PROBLEMS TO SOLVE:
1. Using the smartphone market article, answer:
(a) What combined share of the global smartphone market do Android and iOS hold?
(b) What global share does Windows Phone command?
(c) What percentage of all Android phones were sold by Samsung?
2. Write the next few paragraphs of the smartphone market article, picking up after its final sentence.

PROVIDED PASSAGE:
Have the smartphone wars been won? Research firm IDC's latest smartphone OS numbers
show that Google's Android OS and Apple's iOS now own 81 percent of the
global smartphone market, a dramatic change from last year. No other OS
has more than a 7 percent share.
I've been following the smartphone world since 2004, and things have
never been this stark. Just last year there were four operating systems,
all with between 15 percent and 40 percent share, according to IDC:
Android, Symbian, iOS, and BlackBerry.
Nokia and RIM are now in the middle of painful platform transitions
that they might not survive. Nokia's total Symbian collapse hasn't been
accompanied by the rise of Windows Phone, which commands a mere 2.2
percent global share. And as for RIM, well, at the moment there's
nothing good to say about RIM. At least Nokia has a new OS it can show
in public.
Apple and Google are seizing more market share even as the market
gets bigger, too. IDC says 50 percent more smartphones were sold in the
first quarter of 2012 as opposed to 2011, but none of the other OS
competitors could grab a slice of that fast-growing pie.
A Duopolistic World
The news gets worse for fans of competition when you see that 45.4
percent of all Android phones were sold by Samsung. So it may not just
be an Apple and Android world, with all the diversity that "Android"
implies. It may just be an Apple and Samsung world.
This doesn't say anything about product quality. Right now, my personal phone is an HTC One S,
which I think is one of the finest Android phones available. Our
favorite AT&T smartphone is also from HTC, our favorite MetroPCS
phone is made by LG, and our favorite Cricket Wireless phone comes from
Huawei.

DATA SEGMENT:
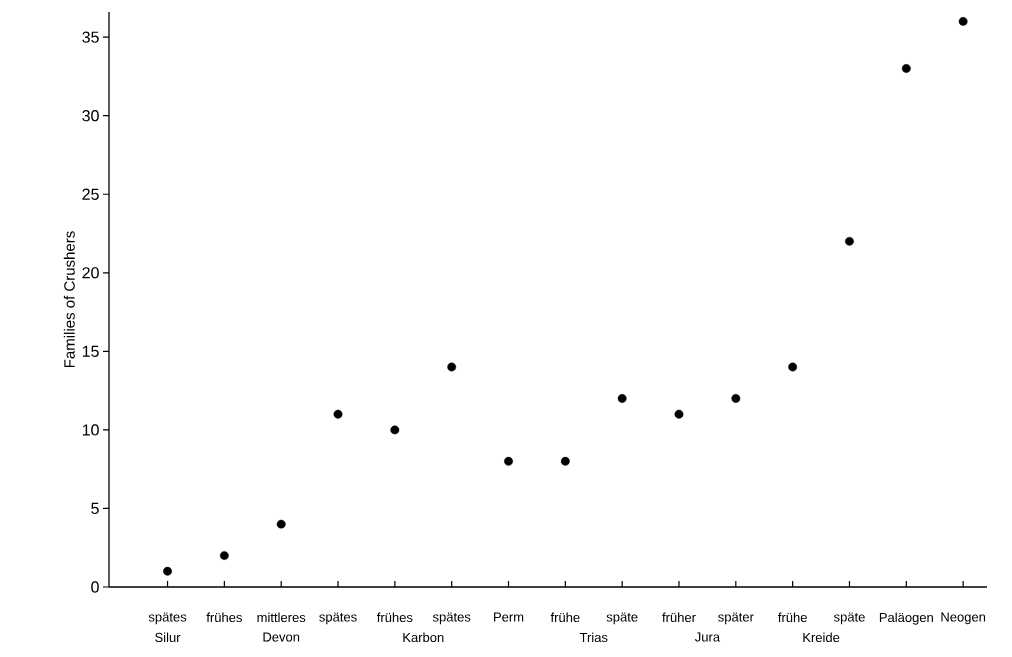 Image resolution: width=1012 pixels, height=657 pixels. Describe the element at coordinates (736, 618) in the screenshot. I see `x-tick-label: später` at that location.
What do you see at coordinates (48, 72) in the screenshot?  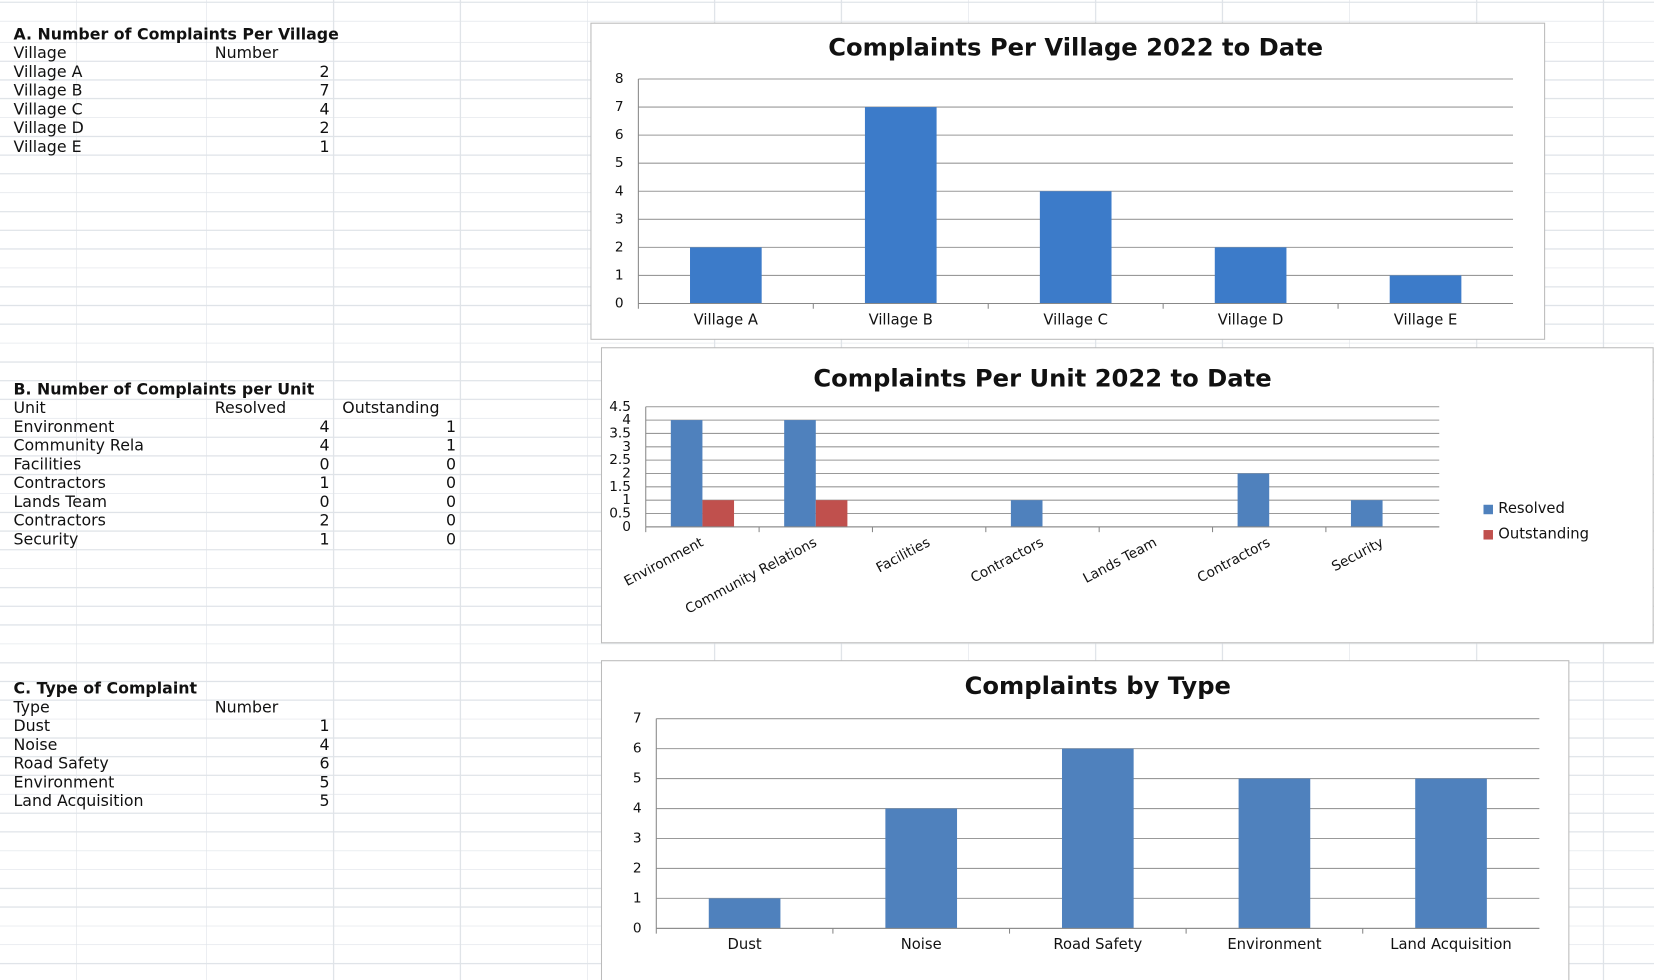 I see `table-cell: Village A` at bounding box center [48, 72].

ANSWERS TO THE PROBLEMS:
1.
(a) 81 percent
(b) 2.2 percent
(c) 45.4 percent

2.
Rather, Apple and Samsung have relentless, focused marketing efforts
and highly unified brands. Nobody other than Apple has been able to get a
bloatware-free smartphone onto most of the world's major carriers.
Samsung's "Galaxy," meanwhile, has become synonymous with Android for
many people.
This is a natural duopoly, not one created by predatory or unfair
practices. Apple and Samsung didn't buy up their competitors to kill
them, like AT&T was trying to do with T-Mobile.
They haven't been threatening carriers who do deals with their
competitors. They've just out-produced and out-marketed their rivals.
Developers will probably sigh with relief if there are only two
strong mobile OSes. It's a pain to have to pick an OS for which to code.
Consumers will benefit from more third-party apps being available on
each platform, as devs won't be spending their energy on minority
platforms. The marketplace may even get a little more peaceful and less
confusing if some of the competitors die off.
But I just can't like this state of affairs. Every bone in my body
says that competition creates innovation. You're always going to be more
aggressive when you're taking market share, and more conservative when
you're defending it. Apple innovates so aggressively in part because
there's still so much market share to take.
Two operating systems, and two smartphone makers, doesn't bode well for innovation.
Things Can Always Change
I'm gloomy here because I like competition. I feel that a vibrant
marketplace with three or four good competitors leads to more options
and better products all around.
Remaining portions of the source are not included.